TEXTO FORNECIDO:
Outra grave fraqueza das CTs é a incapacidade em progredir na prevenção e na ressocialização. Somos peritos no diagnóstico de todas as formas de dependência; somos capazes de transformar fragmentos humanos em pessoas humanamente robustas após um tempo de residência; somos iluminados em restituir a alegria de viver para aqueles que viviam na “sobra da morte”. Somos capazes de transformar mãos sujas em mãos limpas. Entretanto, de todo esse aprendizado, não surgiu ainda uma luz para nos guiar efetivamente nos caminhos da prevenção e nem mesmo para a criação de mecanismos de geração de emprego e renda para aqueles e aquelas que passaram pelas CTs. Se encontramos 5 mil homens e mulheres, jovens e adultos, que hoje estão buscando a recuperação nas 200 CTs gaúchas, certamente são mais de 50 mil os que precisam de ajuda imediata e, se considerarmos o alcoolismo, são mais de um milhão os gaúchos que estão se batendo pelos caminhos tortos da doença e da morte prematura. Buscá-los é nossa tarefa, acolhê-los é nossa missão, propor-lhes a mudança de vida é nossa meta... depois disso farão cada um a sua parte, a criatura e o Criador, a seu modo e há seu tempo...

SEU OBJETIVO:
Indique quantos homens e mulheres, segundo o texto sobre as CTs, estão hoje buscando a recuperação nas CTs gaúchas. As linhas não têm nenhum papel nesta atividade.

LINHAS DE DADOS:
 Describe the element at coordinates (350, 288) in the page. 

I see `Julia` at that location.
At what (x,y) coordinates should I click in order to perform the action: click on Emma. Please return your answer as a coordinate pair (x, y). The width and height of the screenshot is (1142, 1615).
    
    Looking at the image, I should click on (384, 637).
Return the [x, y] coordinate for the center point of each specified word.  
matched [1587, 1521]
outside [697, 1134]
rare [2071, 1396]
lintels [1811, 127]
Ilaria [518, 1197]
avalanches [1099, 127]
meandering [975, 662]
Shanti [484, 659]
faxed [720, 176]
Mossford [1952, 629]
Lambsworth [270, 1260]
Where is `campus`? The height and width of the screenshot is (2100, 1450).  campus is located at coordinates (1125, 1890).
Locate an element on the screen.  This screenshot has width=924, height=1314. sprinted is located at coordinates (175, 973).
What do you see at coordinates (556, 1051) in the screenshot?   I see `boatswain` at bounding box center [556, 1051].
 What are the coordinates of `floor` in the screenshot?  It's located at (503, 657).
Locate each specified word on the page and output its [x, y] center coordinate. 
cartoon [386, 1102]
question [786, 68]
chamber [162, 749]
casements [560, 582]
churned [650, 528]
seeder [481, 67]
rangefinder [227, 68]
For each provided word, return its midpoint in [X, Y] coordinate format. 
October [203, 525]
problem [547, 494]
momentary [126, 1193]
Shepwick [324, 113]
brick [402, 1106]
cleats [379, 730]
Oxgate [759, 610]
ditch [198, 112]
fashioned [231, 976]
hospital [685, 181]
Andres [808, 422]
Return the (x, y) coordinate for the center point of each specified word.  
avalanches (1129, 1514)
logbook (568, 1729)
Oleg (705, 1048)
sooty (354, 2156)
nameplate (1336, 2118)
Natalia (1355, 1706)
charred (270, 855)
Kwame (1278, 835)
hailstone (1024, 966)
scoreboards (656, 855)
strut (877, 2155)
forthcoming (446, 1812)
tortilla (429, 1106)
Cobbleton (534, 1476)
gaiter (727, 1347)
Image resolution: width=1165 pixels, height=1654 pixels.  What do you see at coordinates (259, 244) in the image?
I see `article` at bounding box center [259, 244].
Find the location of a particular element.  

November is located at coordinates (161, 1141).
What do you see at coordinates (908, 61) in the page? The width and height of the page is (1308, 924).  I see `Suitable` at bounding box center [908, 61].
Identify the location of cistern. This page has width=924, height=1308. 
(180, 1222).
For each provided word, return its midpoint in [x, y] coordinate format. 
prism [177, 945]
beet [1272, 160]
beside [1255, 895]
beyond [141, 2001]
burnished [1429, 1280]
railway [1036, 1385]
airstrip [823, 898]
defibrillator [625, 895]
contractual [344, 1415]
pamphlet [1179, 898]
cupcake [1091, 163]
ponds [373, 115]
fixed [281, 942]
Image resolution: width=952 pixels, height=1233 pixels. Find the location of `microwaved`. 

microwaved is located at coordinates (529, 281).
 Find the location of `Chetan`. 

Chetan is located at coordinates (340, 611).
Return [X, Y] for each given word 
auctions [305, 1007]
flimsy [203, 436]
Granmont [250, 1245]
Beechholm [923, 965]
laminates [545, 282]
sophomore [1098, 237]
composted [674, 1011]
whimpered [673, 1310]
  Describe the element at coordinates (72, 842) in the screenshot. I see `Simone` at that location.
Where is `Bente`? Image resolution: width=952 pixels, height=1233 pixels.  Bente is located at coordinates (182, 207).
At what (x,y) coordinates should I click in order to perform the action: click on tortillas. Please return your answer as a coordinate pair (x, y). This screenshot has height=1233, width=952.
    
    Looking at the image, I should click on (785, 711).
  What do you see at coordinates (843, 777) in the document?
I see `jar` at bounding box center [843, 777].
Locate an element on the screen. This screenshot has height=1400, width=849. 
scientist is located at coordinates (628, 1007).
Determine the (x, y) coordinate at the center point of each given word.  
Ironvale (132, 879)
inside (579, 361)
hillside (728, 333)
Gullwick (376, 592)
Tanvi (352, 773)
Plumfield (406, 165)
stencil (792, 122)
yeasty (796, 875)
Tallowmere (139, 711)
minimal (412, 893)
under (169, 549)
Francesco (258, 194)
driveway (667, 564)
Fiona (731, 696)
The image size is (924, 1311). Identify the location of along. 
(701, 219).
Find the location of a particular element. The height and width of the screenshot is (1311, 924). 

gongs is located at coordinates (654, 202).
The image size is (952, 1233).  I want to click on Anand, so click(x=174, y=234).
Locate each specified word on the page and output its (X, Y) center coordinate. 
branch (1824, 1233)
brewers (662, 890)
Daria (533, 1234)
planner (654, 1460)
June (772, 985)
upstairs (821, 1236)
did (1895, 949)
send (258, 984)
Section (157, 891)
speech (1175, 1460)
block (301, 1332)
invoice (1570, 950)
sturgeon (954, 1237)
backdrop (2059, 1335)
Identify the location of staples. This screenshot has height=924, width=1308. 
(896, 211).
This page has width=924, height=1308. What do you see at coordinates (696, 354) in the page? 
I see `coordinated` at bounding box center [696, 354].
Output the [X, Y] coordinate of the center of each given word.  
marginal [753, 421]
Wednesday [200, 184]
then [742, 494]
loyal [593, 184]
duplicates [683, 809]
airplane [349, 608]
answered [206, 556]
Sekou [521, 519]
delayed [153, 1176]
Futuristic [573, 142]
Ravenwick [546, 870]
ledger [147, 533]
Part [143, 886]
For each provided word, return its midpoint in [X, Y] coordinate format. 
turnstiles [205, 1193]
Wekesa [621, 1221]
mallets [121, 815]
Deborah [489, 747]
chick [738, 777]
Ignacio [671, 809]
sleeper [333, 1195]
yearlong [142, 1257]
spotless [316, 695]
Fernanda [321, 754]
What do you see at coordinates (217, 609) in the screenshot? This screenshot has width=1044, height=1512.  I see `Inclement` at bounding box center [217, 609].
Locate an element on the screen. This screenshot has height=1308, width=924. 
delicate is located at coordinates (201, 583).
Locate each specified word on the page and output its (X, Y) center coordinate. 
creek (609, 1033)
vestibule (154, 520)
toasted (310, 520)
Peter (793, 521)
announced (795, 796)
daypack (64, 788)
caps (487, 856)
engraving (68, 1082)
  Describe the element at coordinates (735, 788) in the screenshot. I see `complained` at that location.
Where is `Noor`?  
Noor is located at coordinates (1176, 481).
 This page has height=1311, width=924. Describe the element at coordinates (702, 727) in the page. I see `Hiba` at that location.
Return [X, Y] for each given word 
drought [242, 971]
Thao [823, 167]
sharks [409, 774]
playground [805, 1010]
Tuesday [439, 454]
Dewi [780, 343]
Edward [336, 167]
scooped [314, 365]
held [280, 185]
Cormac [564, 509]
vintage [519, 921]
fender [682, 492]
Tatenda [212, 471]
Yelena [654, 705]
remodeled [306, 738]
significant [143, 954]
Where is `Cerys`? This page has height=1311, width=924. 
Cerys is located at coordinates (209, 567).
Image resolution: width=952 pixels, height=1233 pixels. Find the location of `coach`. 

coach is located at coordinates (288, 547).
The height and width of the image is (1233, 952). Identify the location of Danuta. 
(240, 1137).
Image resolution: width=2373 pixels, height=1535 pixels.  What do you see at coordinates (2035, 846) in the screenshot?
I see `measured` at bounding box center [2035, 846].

RESPOSTA:
5 mil homens e mulheres, jovens e adultos.